Pues bien, la venta de nostalgia no se ha masificado entre la migración, al menos en Madrid, (a excepción de restaurantes y panaderías de origen latino, africano o Europa del Este). Podría haber dado buenos resultados abrir cineclubes para proyectar las películas que hicieron parte de otras épocas y otros rumbos. Distribuir a un León Gieco, a un Silvio Rodríguez, a los Parra, a una Sonora Matancera o un Julio Jaramillo como economía de subsistencia o como empresa para grandes consumidores. Pero las cosas han cambiado. Hoy hay una segunda generación de migrantes que ya no les apuestan a estos negocios porque esta clase de nostalgia ya no les pertenece.
Marc Alcaraz, sin embargo, piensa que “con el aumento de la longevidad, el marketing de la nostalgia tiene más mercado. Su razón de ser es conseguir que los consumidores volvamos a revivir experiencias y recordemos lugares, personas, objetos, animales o canciones que años atrás nos proporcionaron momentos de bienestar. Para las marcas es un camino muy interesante, ya que la nostalgia consigue una conexión emocional con el cliente y ese es un enlace muy fuerte entre marca y consumidor”.

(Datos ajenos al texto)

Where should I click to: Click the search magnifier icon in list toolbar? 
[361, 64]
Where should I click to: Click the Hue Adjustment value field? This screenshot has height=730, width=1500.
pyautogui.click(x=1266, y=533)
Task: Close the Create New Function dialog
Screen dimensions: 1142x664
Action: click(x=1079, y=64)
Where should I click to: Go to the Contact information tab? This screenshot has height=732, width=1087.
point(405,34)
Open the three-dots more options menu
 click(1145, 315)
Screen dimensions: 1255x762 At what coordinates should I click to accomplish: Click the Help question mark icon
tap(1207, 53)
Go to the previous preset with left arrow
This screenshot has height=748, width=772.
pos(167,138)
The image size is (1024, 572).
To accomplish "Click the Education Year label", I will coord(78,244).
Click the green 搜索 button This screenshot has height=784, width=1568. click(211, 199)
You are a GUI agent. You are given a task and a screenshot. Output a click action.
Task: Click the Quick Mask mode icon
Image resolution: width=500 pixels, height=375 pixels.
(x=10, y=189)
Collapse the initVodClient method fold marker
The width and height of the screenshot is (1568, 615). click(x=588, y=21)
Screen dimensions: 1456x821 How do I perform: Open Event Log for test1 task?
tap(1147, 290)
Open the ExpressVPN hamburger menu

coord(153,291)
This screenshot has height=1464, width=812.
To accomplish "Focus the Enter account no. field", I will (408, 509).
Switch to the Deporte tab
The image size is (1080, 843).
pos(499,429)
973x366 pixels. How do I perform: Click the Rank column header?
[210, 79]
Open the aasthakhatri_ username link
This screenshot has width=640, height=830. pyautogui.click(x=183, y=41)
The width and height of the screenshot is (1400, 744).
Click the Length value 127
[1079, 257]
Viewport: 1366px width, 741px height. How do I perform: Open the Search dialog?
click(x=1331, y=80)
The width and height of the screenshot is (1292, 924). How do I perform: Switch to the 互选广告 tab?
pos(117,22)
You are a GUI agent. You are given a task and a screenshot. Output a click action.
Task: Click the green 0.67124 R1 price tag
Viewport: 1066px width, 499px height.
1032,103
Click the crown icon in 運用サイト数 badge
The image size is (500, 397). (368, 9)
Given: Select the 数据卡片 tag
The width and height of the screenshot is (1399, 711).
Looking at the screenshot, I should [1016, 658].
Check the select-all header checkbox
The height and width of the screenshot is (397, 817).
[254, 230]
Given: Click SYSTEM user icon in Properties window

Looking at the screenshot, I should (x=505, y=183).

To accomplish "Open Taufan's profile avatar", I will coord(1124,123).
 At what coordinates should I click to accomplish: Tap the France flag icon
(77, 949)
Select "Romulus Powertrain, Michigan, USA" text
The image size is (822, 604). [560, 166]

Yo me imagino a Pablo Neruda pasando frente a una panadería en París cuyo olor lo hacía llorar a gritos. O a César Vallejo velándose, también en París, de cuyo acontecimiento ya tenía el recuerdo: la nostalgia de haber vivido su propia muerte. Y a Albert Camus sentado en una mesa con la nostalgia de las pestes medievales en las cuales ya estaba implícita la peste de hoy, y la peste del insomnio de Macondo y el olor a naturaleza podrida de las tierras bajas colombianas. Es la nostalgia, no como negocio, sino como fuente de creación, de poesía, de teatro, de música, la que a mí me despierta a la vida.
En todo caso, cuando ya se pierda toda iniciativa de supervivencia en la diáspora migratoria, no hay que olvidar que la nostalgia es una fuente de vida a la cual se puede acudir para montar un restaurante, un local de productos de su país de origen o una taberna donde saborear un buen licor nacional y escuchar las canciones de nuestros mejores tiempos. Incluso, ya sea como negocio o como ejercicio mental, la nostalgia también funciona como terapia para analizar qué ha fallado, qué pena, qué silencio, qué abandono, qué infinita tristeza, qué orgullo o pretexto nos ha traído hasta el momento presente y cómo podemos aprovechar la nostalgia para mejorar el futuro.